Among the entries below, take the line with "For every named target in this 1024×1366" and the line with "خراش سینه (450, 427)", and output them and every line between them exactly, with nothing else.

::::::

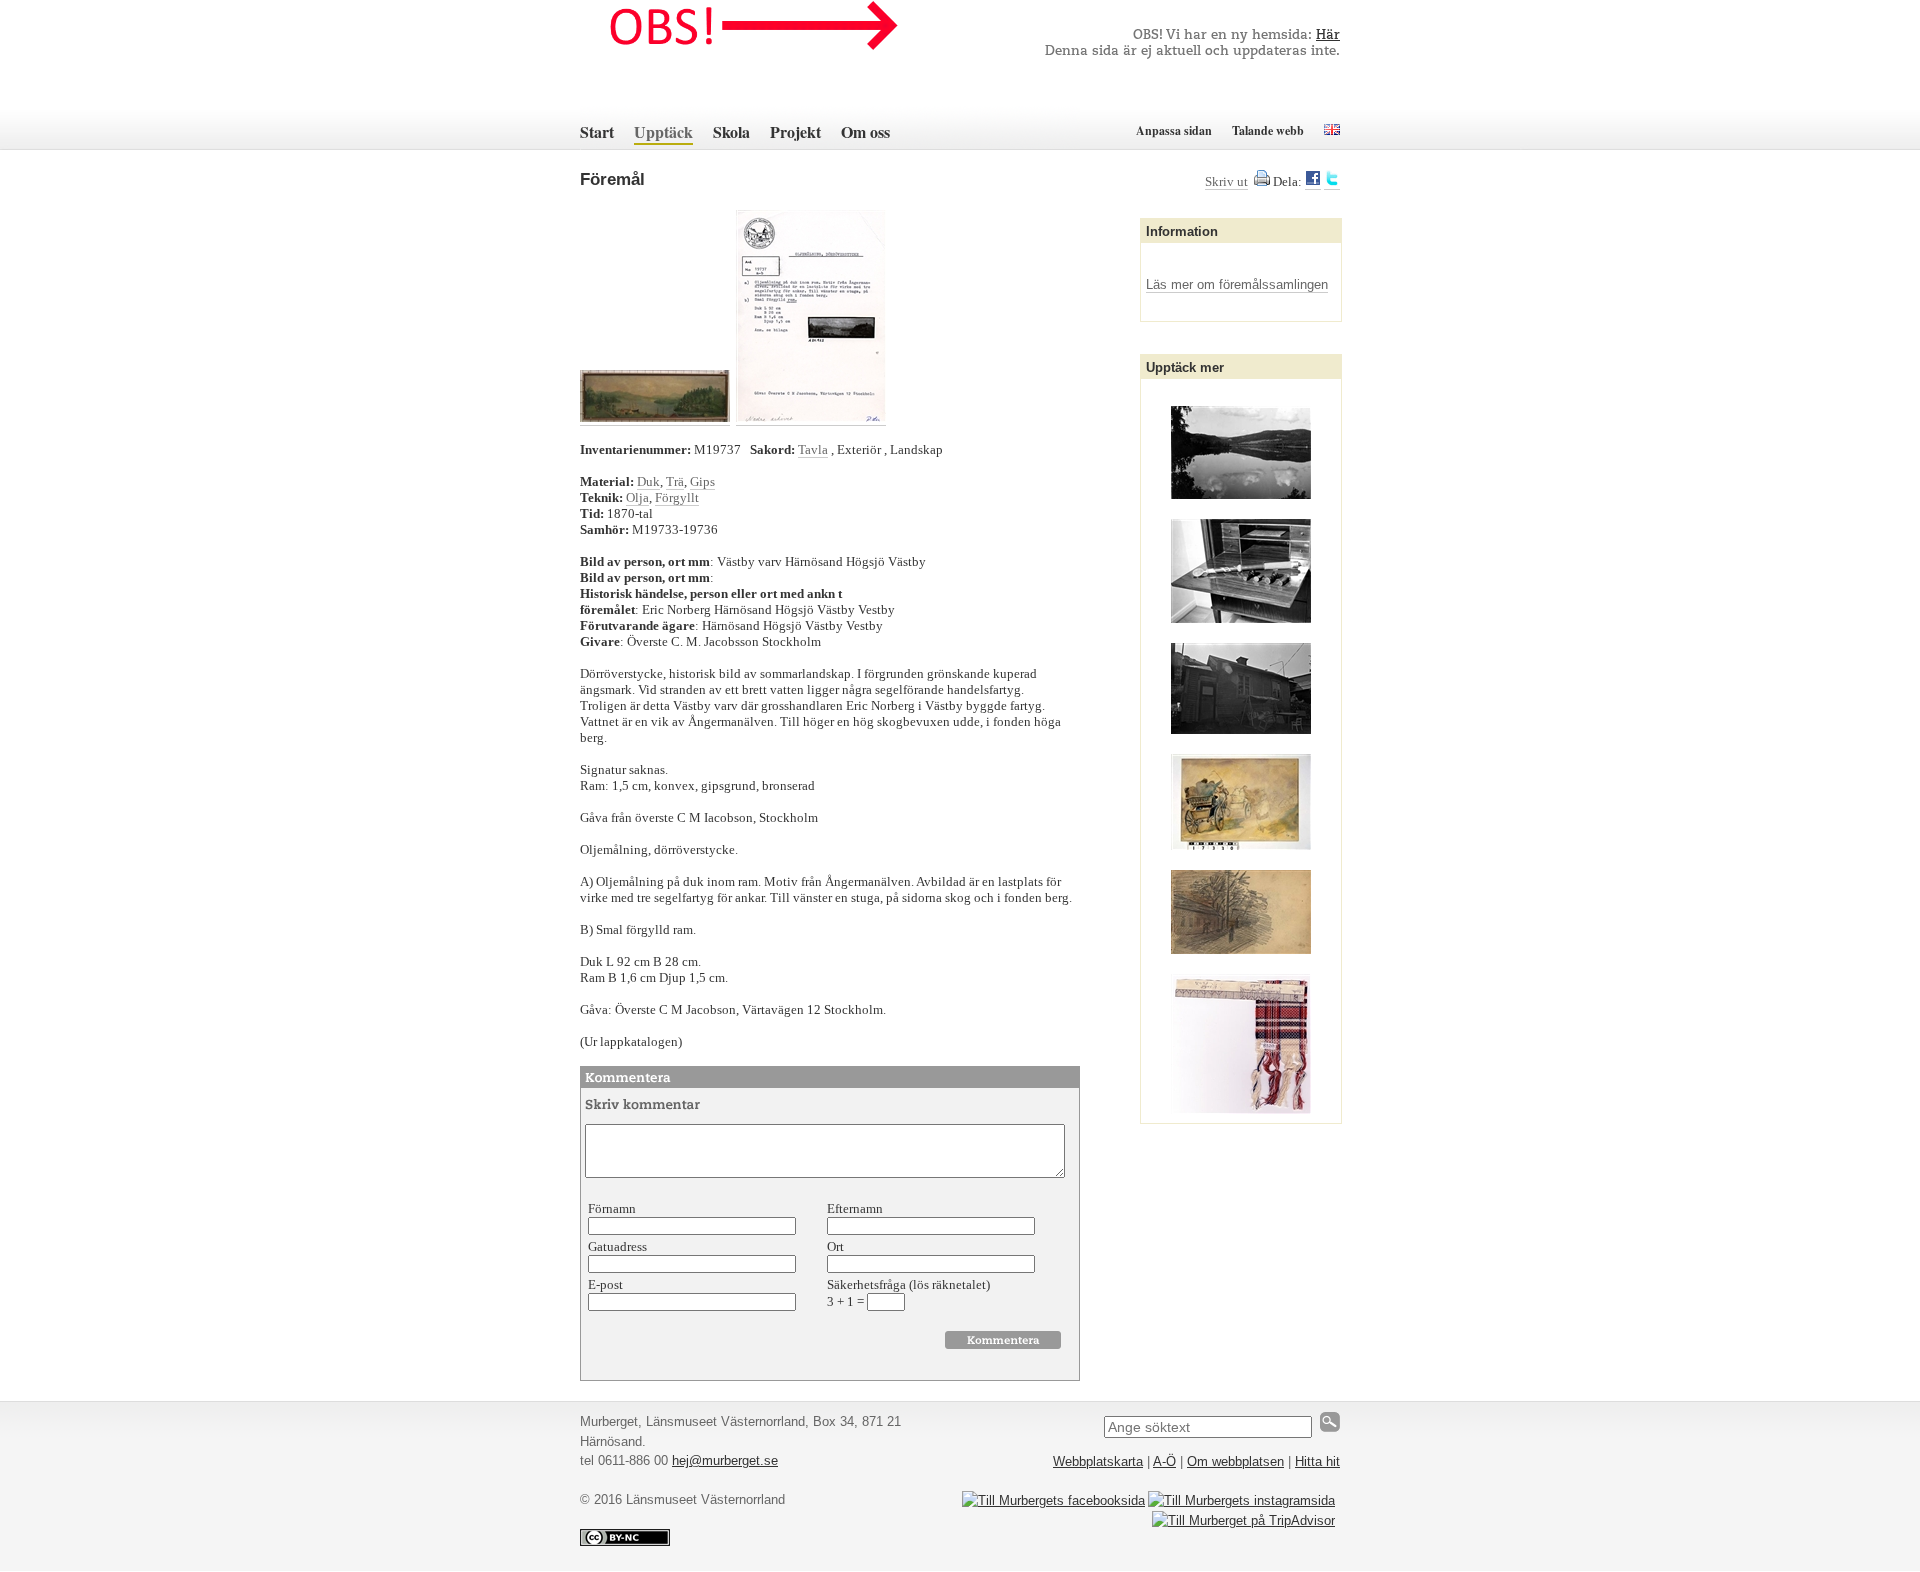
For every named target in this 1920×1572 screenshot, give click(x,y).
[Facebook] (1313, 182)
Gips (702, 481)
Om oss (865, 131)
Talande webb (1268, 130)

::::::

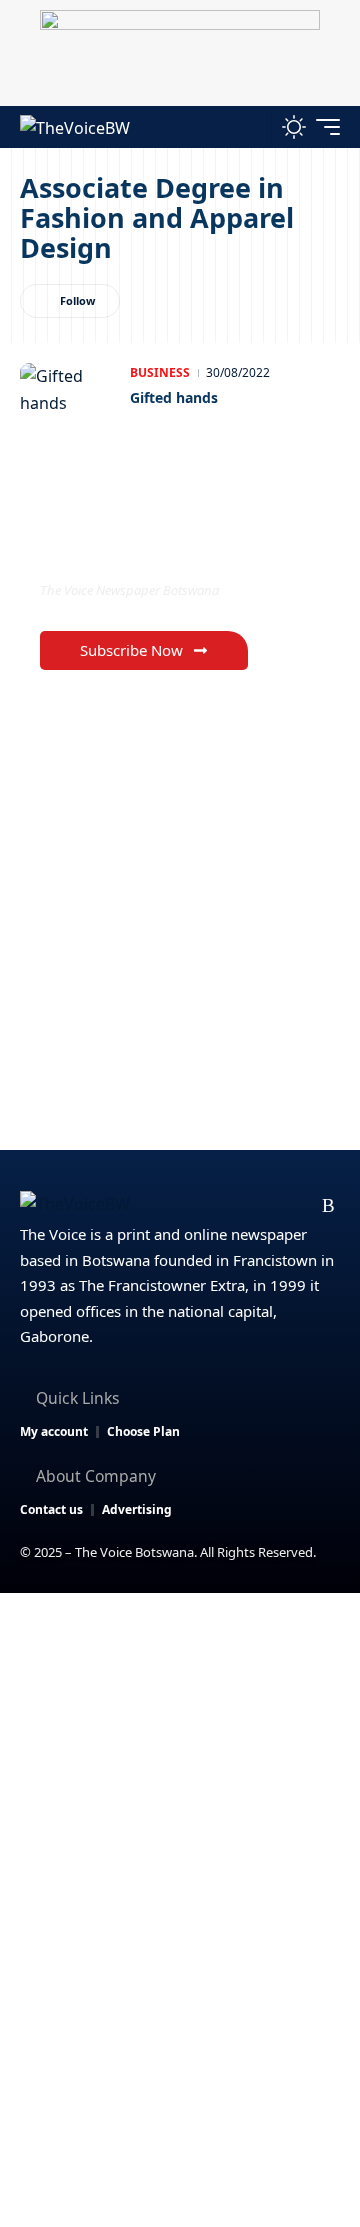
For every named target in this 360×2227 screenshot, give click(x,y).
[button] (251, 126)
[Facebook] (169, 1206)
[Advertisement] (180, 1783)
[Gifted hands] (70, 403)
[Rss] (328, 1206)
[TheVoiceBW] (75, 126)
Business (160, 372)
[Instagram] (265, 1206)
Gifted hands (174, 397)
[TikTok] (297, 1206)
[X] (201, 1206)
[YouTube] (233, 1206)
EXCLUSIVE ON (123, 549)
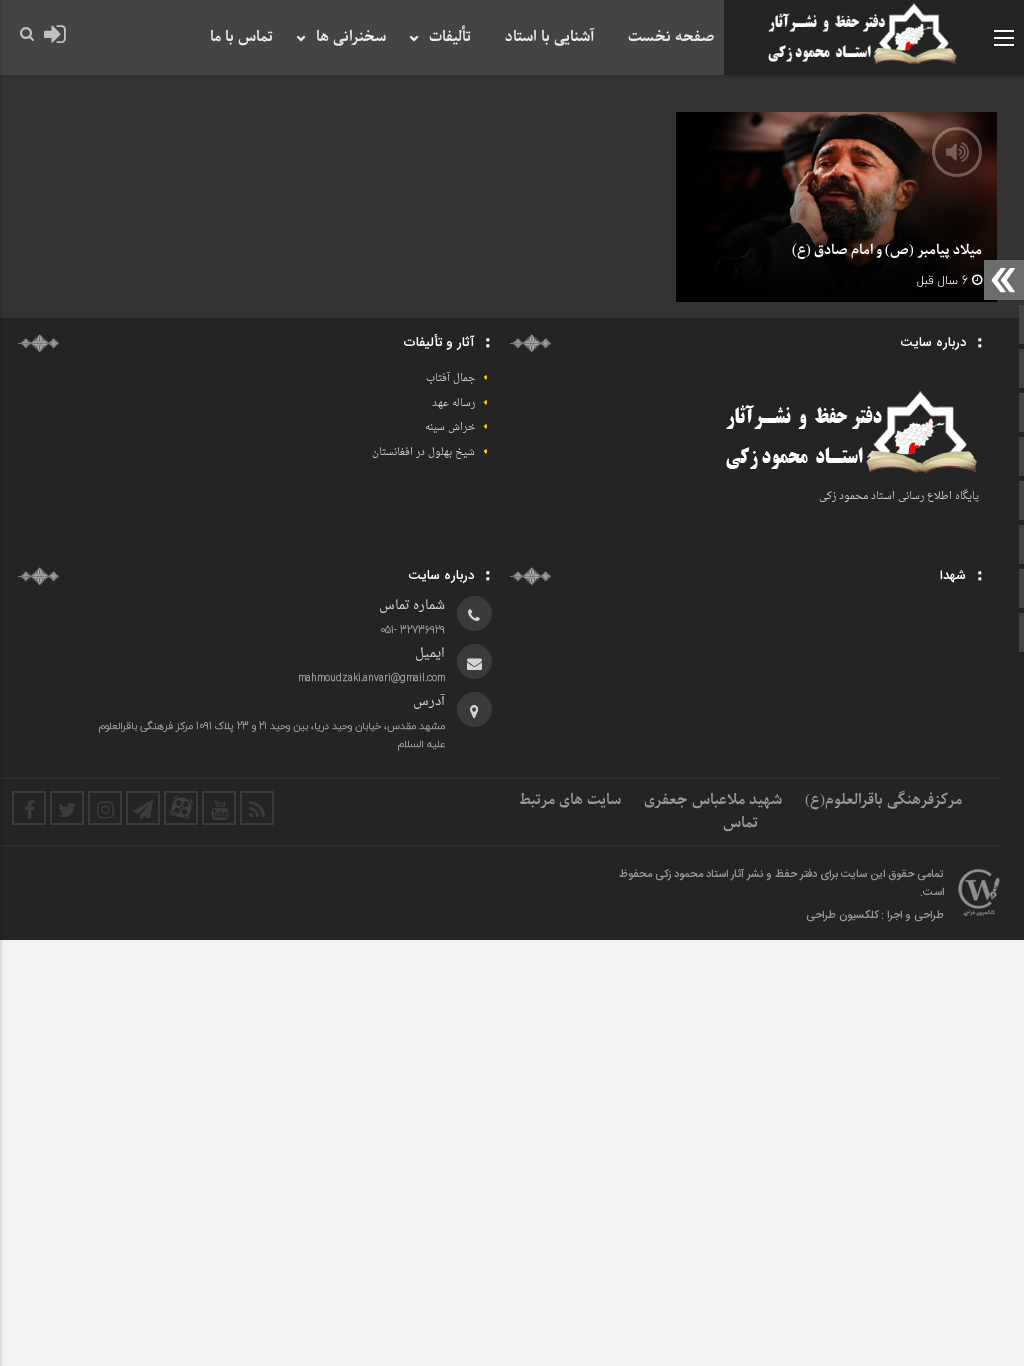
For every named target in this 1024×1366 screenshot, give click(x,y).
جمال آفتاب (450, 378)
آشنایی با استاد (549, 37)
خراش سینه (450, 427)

::::::

Output below:
For every named target in this 1024×1366 screenshot, give click(x,y).
جمال آفتاب (450, 378)
آشنایی با استاد (549, 37)
خراش سینه (450, 427)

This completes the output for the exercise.